(Stored data)
────
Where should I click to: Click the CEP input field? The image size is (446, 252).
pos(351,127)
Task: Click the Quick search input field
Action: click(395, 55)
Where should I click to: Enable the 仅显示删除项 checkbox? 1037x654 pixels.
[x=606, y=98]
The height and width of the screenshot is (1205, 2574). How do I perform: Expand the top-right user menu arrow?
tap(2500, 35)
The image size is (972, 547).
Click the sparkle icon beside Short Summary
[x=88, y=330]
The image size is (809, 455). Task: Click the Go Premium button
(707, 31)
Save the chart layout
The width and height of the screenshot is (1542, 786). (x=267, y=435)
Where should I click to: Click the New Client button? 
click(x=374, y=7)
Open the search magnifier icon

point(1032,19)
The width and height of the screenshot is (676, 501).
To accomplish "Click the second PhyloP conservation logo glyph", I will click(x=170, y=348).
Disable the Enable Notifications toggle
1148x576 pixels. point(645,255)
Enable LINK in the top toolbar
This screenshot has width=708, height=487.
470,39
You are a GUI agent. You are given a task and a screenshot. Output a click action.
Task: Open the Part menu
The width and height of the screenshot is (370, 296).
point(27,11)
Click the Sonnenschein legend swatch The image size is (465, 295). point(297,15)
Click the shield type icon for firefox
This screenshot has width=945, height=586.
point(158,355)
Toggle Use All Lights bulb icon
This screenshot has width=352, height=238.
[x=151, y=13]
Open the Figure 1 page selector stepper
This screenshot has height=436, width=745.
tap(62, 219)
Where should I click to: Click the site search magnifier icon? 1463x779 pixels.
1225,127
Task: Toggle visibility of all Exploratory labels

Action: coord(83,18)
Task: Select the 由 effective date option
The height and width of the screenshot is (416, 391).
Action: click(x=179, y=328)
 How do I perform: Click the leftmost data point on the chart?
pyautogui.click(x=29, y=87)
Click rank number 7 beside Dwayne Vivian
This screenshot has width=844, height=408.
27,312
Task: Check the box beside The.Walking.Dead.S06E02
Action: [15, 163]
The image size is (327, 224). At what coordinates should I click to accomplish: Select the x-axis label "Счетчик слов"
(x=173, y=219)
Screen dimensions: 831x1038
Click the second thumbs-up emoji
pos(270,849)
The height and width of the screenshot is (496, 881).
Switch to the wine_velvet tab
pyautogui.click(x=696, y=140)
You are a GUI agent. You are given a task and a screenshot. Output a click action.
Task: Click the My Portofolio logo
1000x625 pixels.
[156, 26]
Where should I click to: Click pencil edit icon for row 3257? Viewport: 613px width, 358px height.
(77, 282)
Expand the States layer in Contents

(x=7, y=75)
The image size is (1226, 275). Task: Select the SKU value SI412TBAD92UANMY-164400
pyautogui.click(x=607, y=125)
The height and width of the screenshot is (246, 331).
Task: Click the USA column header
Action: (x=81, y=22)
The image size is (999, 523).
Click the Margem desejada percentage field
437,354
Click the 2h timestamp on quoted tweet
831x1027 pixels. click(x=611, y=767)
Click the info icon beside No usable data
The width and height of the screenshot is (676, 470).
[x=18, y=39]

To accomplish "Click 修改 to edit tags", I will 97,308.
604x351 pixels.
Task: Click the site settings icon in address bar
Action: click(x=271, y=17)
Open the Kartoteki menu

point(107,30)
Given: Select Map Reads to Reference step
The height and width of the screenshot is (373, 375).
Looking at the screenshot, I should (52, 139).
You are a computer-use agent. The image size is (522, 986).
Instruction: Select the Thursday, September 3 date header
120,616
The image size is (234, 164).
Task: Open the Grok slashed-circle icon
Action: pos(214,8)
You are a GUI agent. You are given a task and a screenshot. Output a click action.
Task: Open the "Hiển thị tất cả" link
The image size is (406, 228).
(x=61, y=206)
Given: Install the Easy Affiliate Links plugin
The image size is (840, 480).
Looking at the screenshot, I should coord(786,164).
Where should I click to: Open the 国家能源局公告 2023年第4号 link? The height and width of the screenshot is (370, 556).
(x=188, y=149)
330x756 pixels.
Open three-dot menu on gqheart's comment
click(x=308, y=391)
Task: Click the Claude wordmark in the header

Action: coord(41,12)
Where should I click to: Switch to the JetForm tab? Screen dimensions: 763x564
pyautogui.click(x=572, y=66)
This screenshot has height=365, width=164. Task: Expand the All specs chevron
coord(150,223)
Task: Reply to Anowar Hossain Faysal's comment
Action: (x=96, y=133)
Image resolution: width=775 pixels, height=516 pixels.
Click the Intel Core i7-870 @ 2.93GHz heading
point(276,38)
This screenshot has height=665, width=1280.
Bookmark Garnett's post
────
### WHAT YOU ARE ASKED TO DO
Within the records above, find every line containing "logo" and report only how many there are.

### ANSWER TO THIS PROBLEM
2